Durante un período de tiempo que pudo muy bien ser de tres o cuatro días ella no habló absolutamente nada, y se mantuvo tan lejos de Reith como le fue posible, como si hiciera a Reith responsable de sus privaciones, lo cual era realmente el caso, reflexionó Reith. Si él no hubiera irrumpido bruscamente en su fría y gris existencia, hubiera seguido llevando su rutina habitual, mordisqueando diko cada vez que le apeteciera. Luego, de pronto, su apatía se esfumó; se volvió casi charlatana; pareció desear consuelo y seguridad, o atención, o... ¿era posible?... afecto. Al menos así le pareció a Reith, que halló la situación tan absurda como cualquier otra de las que había conocido antes.

La barcaza seguía avanzando por la oscuridad, de luz azul a luz azul a luz azul. Cruzaron una cadena de lagos subterráneos, atravesaron silenciosas cavernas consteladas de estalactitas, luego durante largo tiempo —quizá tres días— a lo largo de un camino exactamente recto, con las luces azules espaciadas a intervalos de quince kilómetros. Este camino volvió a dar paso a un conjunto de cavernas, donde vieron de nuevo una serie de solitarios muelles: islas de débil luz amarilla. Luego la barcaza enfiló nuevamente un canal rectilíneo. El viaje se estaba acercando a su fin... la sensación estaba en el aire. La tripulación se movía de una forma algo más decidida, y los pasajeros de la parte de estribor se dirigieron a proa. Zap 210, al regresar de la cocina con comida, anunció con un doloroso murmullo:

—Ya casi hemos llegado a Basan-Gahai.

—¿Y dónde está eso?

—En la parte más alejada del Área. Hemos hecho un largo camino. —Tras unos instantes, añadió con voz suave—: Ha sido un tiempo de paz.
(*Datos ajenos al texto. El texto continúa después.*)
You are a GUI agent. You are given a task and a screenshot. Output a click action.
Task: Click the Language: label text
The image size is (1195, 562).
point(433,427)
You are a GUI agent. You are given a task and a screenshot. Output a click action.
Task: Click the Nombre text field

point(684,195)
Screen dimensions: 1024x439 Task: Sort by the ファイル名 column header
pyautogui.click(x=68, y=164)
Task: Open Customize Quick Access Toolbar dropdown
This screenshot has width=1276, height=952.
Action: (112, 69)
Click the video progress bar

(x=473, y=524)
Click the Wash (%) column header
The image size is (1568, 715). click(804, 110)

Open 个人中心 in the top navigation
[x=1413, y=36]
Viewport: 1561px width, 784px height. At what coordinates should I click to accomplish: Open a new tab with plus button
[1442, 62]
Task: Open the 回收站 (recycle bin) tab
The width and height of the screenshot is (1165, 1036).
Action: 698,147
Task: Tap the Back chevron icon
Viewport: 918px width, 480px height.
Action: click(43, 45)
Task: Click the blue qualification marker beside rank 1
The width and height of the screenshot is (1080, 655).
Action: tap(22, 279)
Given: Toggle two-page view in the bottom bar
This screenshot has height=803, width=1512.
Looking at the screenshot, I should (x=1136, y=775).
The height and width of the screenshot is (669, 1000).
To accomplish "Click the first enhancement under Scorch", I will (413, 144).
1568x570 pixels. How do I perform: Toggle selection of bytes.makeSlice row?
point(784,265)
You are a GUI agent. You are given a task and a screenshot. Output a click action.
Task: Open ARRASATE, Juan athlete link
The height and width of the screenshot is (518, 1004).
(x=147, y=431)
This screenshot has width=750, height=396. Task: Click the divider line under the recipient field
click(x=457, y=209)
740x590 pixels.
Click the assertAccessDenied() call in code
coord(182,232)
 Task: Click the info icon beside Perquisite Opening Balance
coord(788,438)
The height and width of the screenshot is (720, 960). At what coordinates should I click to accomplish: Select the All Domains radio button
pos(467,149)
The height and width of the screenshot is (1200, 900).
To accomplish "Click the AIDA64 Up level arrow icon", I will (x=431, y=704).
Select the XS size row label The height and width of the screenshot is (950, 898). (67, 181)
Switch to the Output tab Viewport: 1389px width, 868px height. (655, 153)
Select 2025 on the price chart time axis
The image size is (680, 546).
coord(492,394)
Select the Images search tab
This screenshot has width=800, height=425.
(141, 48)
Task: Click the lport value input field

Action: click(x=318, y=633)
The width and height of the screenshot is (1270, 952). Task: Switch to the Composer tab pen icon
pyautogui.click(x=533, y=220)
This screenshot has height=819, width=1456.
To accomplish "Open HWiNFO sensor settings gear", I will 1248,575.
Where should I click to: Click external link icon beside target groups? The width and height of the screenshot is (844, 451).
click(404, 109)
Reith pensó que parecía haber nostalgia en su voz.

—¿Está este lugar cerca de la superficie?

—Es un centro comercial para artículos de las islas de Stang y Hedaijha.

Reith pareció sorprendido.

—Estamos muy al norte.

—Sí. Pero los
zuzhma kastchai
pueden estar esperándonos.

Reith miró ansiosamente hacia delante, a la lejana luz azul de guía.

—¿Por qué deberían estar haciéndolo?

—No lo sé. Quizá no lo hagan.

Luces azules, una tras otra: Reith las vio pasar con creciente tensión. Se sintió cansado, y durmió; cuando despertó, Zap 210 señaló hacia delante.

—Basan-Gahai.

Reith se puso en pie. Ante ellos el resplandor era más fuerte; el agua mostraba un lejano reflejo luminoso. El túnel se ensanchaba con una espectacular majestuosidad; la barcaza seguía avanzando, firme como el destino. Las formas envueltas en capas de la proa se destacaban como negras siluetas contra el gran espacio dorado. Reith sintió alivio y una misteriosa exaltación. El viaje que había empezado en medio del frío y la desesperanza tocaba a su fin. Los lados del túnel, grandes contrafuertes de roca desbastada, empezaban a ser visibles, iluminados a un lado, en negras sombras al otro. La luz dorada parecía neblinosa. Más Allá, a través de las quietas aguas, una serie de promontorios blancos se erguían hasta grandes alturas. Zap 210 avanzó lentamente hacia proa, contemplando las luces con arrobada expresión. Reith ya casi había olvidado su apariencia. El delgado rostro, la palidez, los frágiles huesos de la mandíbula y la frente, la recta línea de la nariz y la pálida boca eran tal como las recordaba; además, vio ahora una expresión a la que no supo darle nombre: tristeza, melancolía, preocupación. Ella notó su mirada y se volvió hacia él. Reith se preguntó lo que vió.

El túnel fue ampliándose progresivamente. Ante ellos se abrió un lago, largo y serpenteante. La barcaza avanzó entre visiones de sorprendente belleza. Pequeñas islas quebraban la negra superficie; grandes columnas enguirnaladas de blanco y gris se alzaban hasta el abovedado techo, muy alto sobre sus cabezas. A un kilómetro más adelante, bajo un enorme saliente, apareció un muelle. De una abertura no visible brotaba un rayo de luz dorada, iluminando sesgadamente la caverna.